March Madness: Kids' Books Style

For lovers of children’s books, March Madness has had a whole new meaning since the arrival of School Library Journal’s Battle of the Books SLJsBoB) in 2009. That first year, SLJsBoB convinced me to try a book that sounded awful to me: The Hunger Games, by Suzanne Collins. Kids killing other kids on television? I was so not interested. But once four different judges explained why they found it compelling, I changed my mind. Of course, when every child in the country wanted to read it, I was glad I already had!

Here’s the format: The Battle Commanders (Monica Edinger, Roxanne Feldman and Jonathan Hunt), children’s literature enthusiasts all, choose 16 of the best children’s and young adult books from the previous calendar year. Then they arrange the titles into brackets and recruit 15 celebrity judges, authors of children’s and young adult books.

SLJsBoB happens when the excitement of award season and its precise criteria has died down. Part of the fun of the contest is that the judges are given no criteria at all. They simply have to choose a winner between two outstanding books and explain their choice. Hilarity, agonizing and insight ensue.

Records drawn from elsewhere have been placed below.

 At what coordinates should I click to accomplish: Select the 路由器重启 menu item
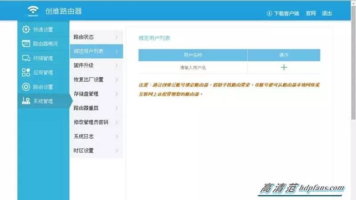point(97,108)
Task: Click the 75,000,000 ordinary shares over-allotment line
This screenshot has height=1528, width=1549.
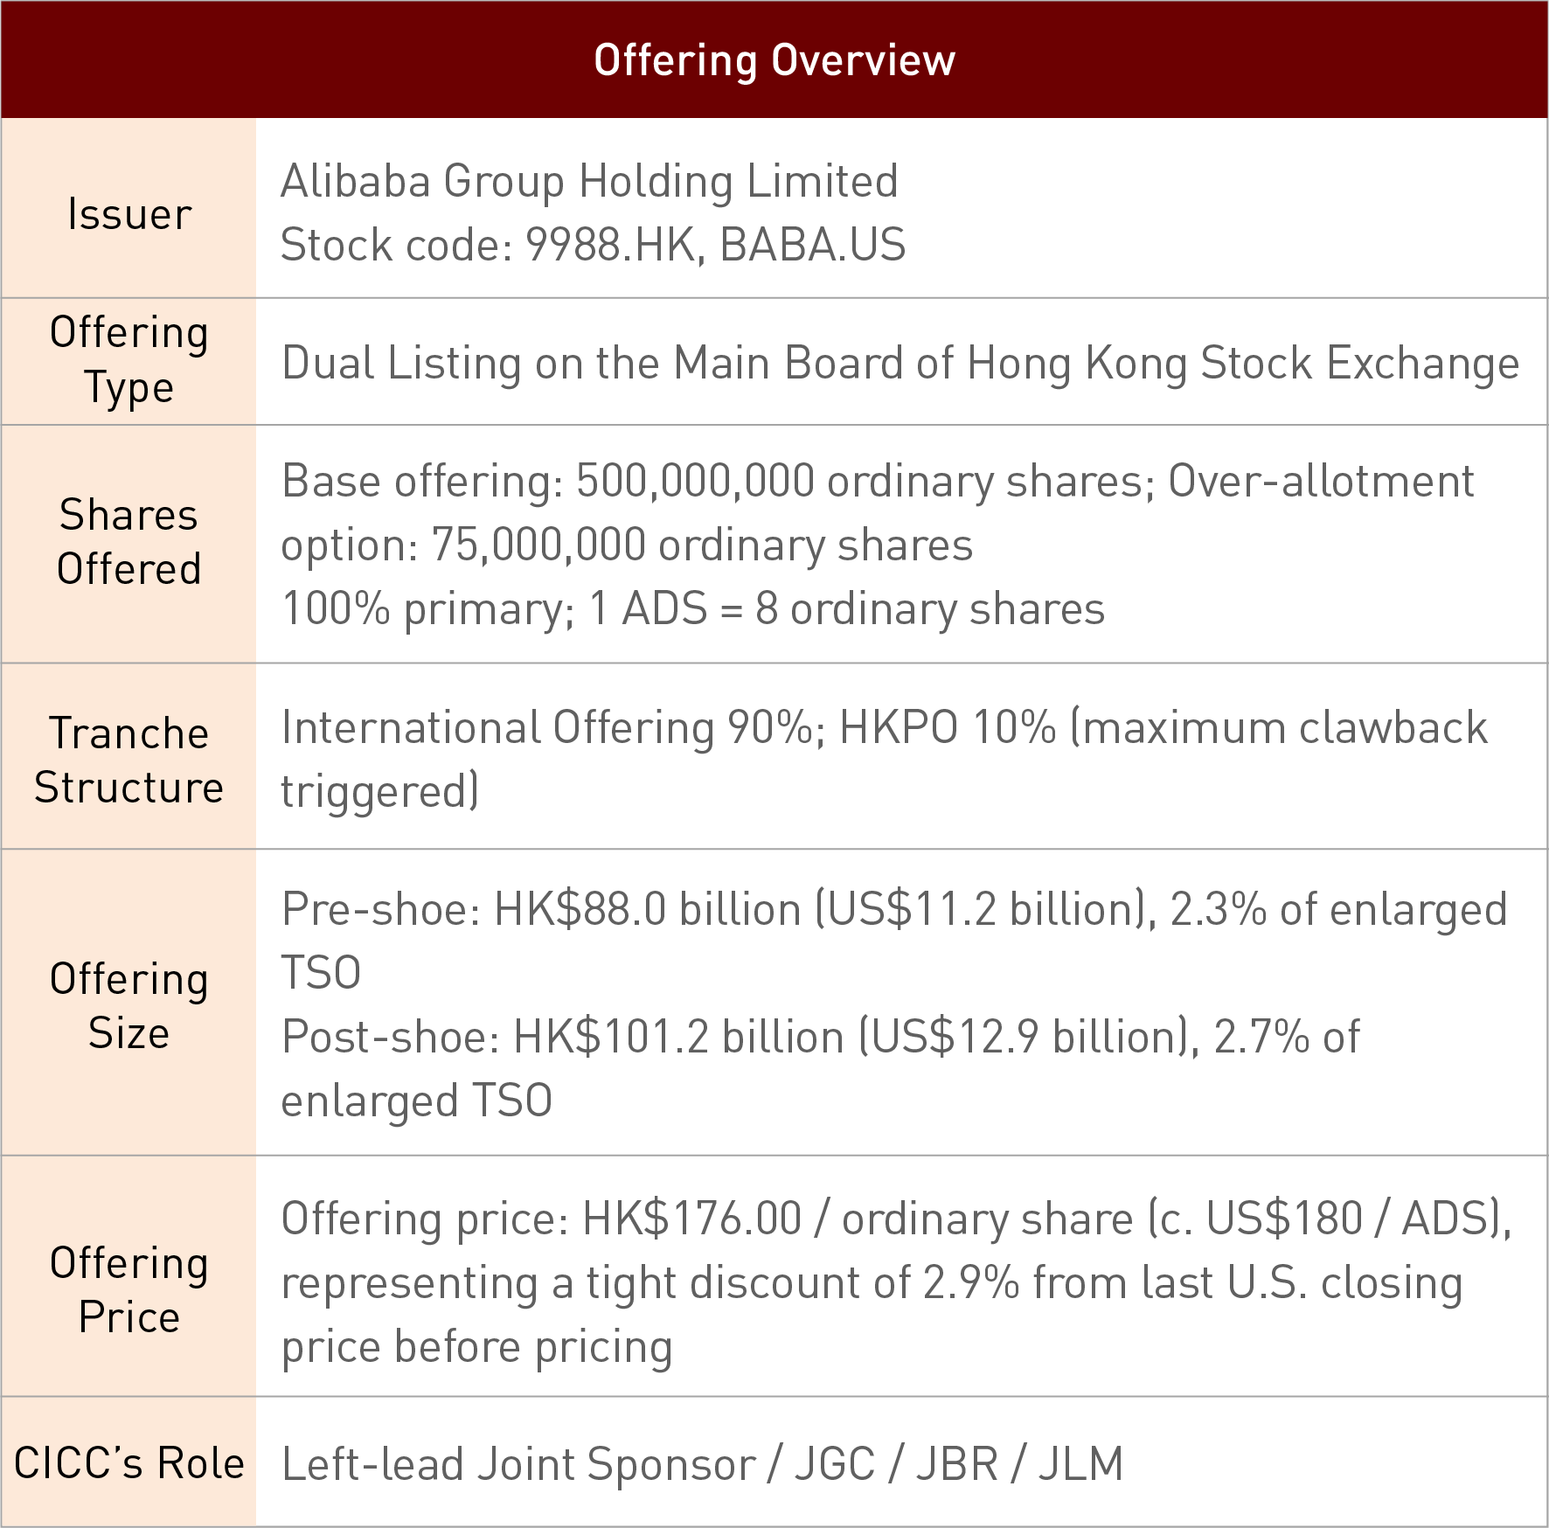Action: pos(627,545)
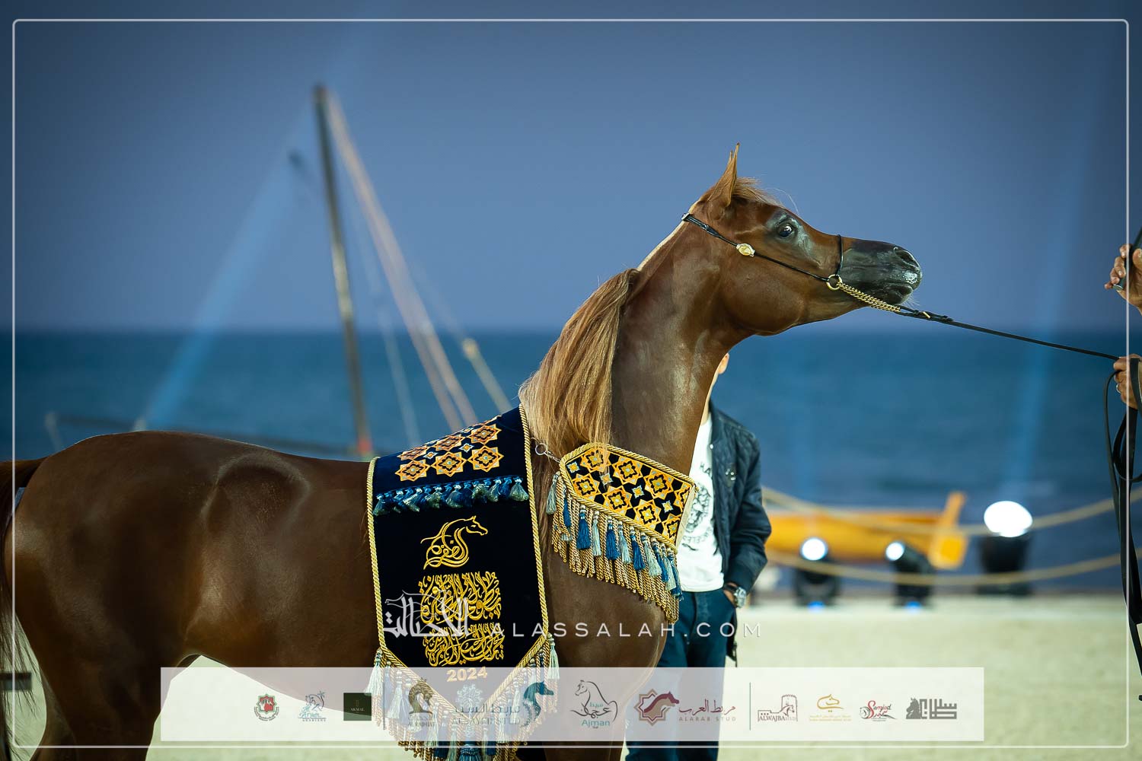Viewport: 1142px width, 761px height.
Task: Click the gold 2024 text on sash
Action: point(466,674)
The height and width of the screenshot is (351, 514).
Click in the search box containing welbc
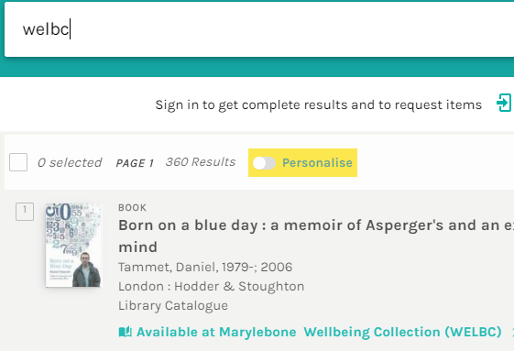[259, 29]
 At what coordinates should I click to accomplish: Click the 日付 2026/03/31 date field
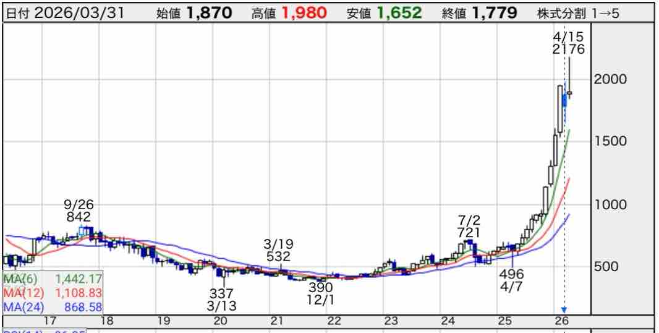[69, 12]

These are the things I love about SLJsBoB:
  1. The Books - The Commanders do a fantastic job of selecting 16 titles worth reading.  The selections vary across the spectrum of good books from the previous year, including fiction and nonfiction, books for different age levels and books in different formats. You can think of it as a concise and readable best books list.
  1. The Judges - Oh, they pick such wonderful judges!  If my favorite book isn’t always included, at least I can always find some of my favorite authors participating. They’re good at writing books themselves; can they also analyze good writing? It turns out they can.
  1. The Commentary - What happens when you ask stellar children’s authors to choose between two outstanding children’s books – and explain their choice?  All kinds of creative things.
    • Adam Rex using footnotes to compare The Ring of Solomon to Sugar Changed the World.
    • M. T. Anderson revealing authors’ abstruse way of talking about books as they stroll together in their vast estates.
    • Vaunda Nelson explaining how an encyclopedic science book is similar to an atmospheric and poignant teen novel.
    • Mac Barnett explaining his background in pre-modern Scandinavian literature. (Who knew?)
    • In short, reading the judges’ commentary is almost as much fun as reading the books and certainly more easily done in breaks on a busy work day.
  1. The Competition - Okay, my favorite books don’t have a great record, but the competition aspect definitely adds to the excitement. It’s fun to try to guess which book the judge will pick and then discover you know less about the judge than you think you do. It’s fun to figure out which book I would pick and how I would defend my choice, if I were a judge. And it’s fun to cheer for your favorites, all the while knowing (as the judges keep repeating) that each of the books is outstanding, and evaluating books is a subjective process.  When favorite authors share my opinions it’s delightful, but it’s also fascinating when they approach a book completely differently than I do.
  1. The Comments - I feel welcomed as a commenter on Battle of the Books, and there is a sense that the judges’ posts are simply a springboard for hearing everyone else’s opinions.
This is book discussion in a lively, entertaining context. Come on in. Observe, comment. Join the Peanut Gallery! The more the merrier!